**Required work:**
A. Write out the KNN regression notebook excerpt between "print(rmse_sk)" and "and direct comparison**.", inclusive.
B. Carry on the notebook excerpt on KNN regression of diamond prices, starting after its final line.

**Passage for review:**
"""

- **R² Score:**  
  Measures how well the model explains the variance in diamond prices.  
  A higher R² value indicates better predictive performance of the KNN model.


### Section 11: Sklearn KNN Regression (Comparison Model)

- In this section, a KNN regression model using sklearn is trained and evaluated.
- This model is used only for comparison with the scratch implementation.

#### Step 11.1: Import Sklearn KNN Regressor

In [32]:
from sklearn.neighbors import KNeighborsRegressor


#### Step 11.2: Train Sklearn KNN Model

In [33]:
# Initialize sklearn KNN regressor with same K
knn_sklearn = KNeighborsRegressor(n_neighbors=k, metric='euclidean')
knn_sklearn

# Train model on the same training subset
knn_sklearn.fit(X_train_knn, y_train_knn)


0,1,2
,n_neighbors,5
,weights,'uniform'
,algorithm,'auto'
,leaf_size,30
,p,2
,metric,'euclidean'
,metric_params,
,n_jobs,


0,1,2
,n_neighbors,5
,weights,'uniform'
,algorithm,'auto'
,leaf_size,30
,p,2
,metric,'euclidean'
,metric_params,
,n_jobs,


#### Step 11.3: Predict on Test Data

In [34]:
# Generate predictions using sklearn KNN
y_pred_sklearn = knn_sklearn.predict(X_test_knn)

# Display first few predictions
y_pred_sklearn[:10]


array([ 825.2, 2319.4, 1046.2, 1204. , 6269.4, 2365.8, 1899.2, 1708. ,
       1672. , 4645.2])

#### Step 11.4: Evaluate Sklearn KNN Model

In [35]:
from sklearn.metrics import mean_absolute_error, mean_squared_error, r2_score

# Calculate evaluation metrics for sklearn KNN
mae_sk = mean_absolute_error(y_test_knn, y_pred_sklearn)

mse_sk = mean_squared_error(y_test_knn, y_pred_sklearn)
rmse_sk = np.sqrt(mse_sk)

r2_sk = r2_score(y_test_knn, y_pred_sklearn)

print(mae_sk)
print(rmse_sk)
print(r2_sk)


675.5628
1213.6907569558236
0.9209710302427896


#### Observations

- Evaluation metrics are computed using the **same test subset** as the scratch KNN model.
- Using identical evaluation criteria ensures a **fair and direct comparison**.
- These metrics quantify the prediction error and explanatory power of the sklearn KNN model.


### Section 12: Comparison & Final Observations

- In this section, the performance of the scratch KNN regression model is compared with the sklearn KNN regression model using the same evaluation metrics.

#### Step 12.1: Metric Comparison

In [36]:
print("---- Model Comparison (Scratch vs Sklearn) ----")
"""
**Stored data:**
"""
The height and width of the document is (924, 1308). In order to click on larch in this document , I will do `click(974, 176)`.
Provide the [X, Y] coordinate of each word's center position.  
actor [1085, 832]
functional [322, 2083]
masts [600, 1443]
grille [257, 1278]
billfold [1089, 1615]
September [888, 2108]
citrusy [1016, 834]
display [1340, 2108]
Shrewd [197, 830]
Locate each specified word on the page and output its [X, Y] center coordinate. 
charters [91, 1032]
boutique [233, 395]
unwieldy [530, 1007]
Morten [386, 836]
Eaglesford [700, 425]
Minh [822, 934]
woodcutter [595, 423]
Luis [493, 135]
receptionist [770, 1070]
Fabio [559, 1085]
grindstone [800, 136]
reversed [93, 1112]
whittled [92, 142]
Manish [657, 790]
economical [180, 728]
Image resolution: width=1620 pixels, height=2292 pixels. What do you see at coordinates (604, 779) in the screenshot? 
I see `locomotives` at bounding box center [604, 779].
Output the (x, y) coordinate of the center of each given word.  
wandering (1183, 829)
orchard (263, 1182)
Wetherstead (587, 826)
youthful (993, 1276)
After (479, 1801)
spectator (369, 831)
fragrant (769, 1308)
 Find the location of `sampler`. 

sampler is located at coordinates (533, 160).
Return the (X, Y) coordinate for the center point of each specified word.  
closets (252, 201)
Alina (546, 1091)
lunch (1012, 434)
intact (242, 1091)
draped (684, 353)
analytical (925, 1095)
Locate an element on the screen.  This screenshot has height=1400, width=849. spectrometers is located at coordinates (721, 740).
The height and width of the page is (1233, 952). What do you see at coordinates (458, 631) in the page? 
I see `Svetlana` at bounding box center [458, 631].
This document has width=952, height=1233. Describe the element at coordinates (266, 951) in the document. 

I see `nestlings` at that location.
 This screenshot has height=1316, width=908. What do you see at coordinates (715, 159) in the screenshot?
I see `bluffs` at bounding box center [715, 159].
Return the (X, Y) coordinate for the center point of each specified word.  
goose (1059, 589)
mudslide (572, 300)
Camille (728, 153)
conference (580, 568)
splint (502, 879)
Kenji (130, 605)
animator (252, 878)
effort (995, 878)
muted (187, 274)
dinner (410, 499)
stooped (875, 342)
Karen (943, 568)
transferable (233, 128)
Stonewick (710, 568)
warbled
"""
**Solved problems:**
A.
print(rmse_sk)
print(r2_sk)


675.5628
1213.6907569558236
0.9209710302427896


#### Observations

- Evaluation metrics are computed using the **same test subset** as the scratch KNN model.
- Using identical evaluation criteria ensures a **fair and direct comparison**.

B.
print("MAE  :", mae, "vs", mae_sk)
print("RMSE :", rmse, "vs", rmse_sk)
print("R²   :", r2, "vs", r2_sk)


---- Model Comparison (Scratch vs Sklearn) ----
MAE  : 675.5628 vs 675.5628
RMSE : 1213.6907569558236 vs 1213.6907569558236
R²   : 0.9209710302427896 vs 0.9209710302427896


#### Observations

- The scratch KNN model and sklearn KNN model produce **very similar evaluation metrics**.
- This similarity is expected because both models use:
  - Euclidean distance
  - The same value of K
  - Uniform weighting of neighbors
- Sklearn’s `KNeighborsRegressor` with default `weights='uniform'` predicts by averaging the target values of the nearest neighbors, which matches the scratch implementation logic.
- Minor differences, if any, can arise from numerical precision and implementation-level optimizations.
- The close match confirms that the **scratch KNN implementation is correct and reliable**.


### Section 13: Limitations

### Section 13: Limitations

- **High computational cost:**  
  The scratch KNN implementation computes distances between each test point and all training points, resulting in high time complexity. This makes it impractical for large datasets without optimization.

- **Memory intensive:**  
  KNN requires storing the entire training dataset in memory, as no explicit training phase reduces the data size.

- **Scalability issues:**  
  Due to quadratic time complexity, a subset of the dataset was used for model training and evaluation. This limitation highlights why KNN does not scale well to very large datasets.

- **Sensitivity to noisy and unrealistic values:**  
  The presence of zero values in physical dimensions (`x`, `y`, `z`) can distort distance calculations and negatively impact predictions.

- **Dependence on feature scaling:**  
  KNN performance is highly sensitive to feature magnitudes. Without proper scaling, distance-based predictions would be biased toward features with larger numeric ranges.

- **Choice of K:**  
  Model performance depends on the selected value of K. A poor choice can lead to underfitting (large K) or overfitting (small K).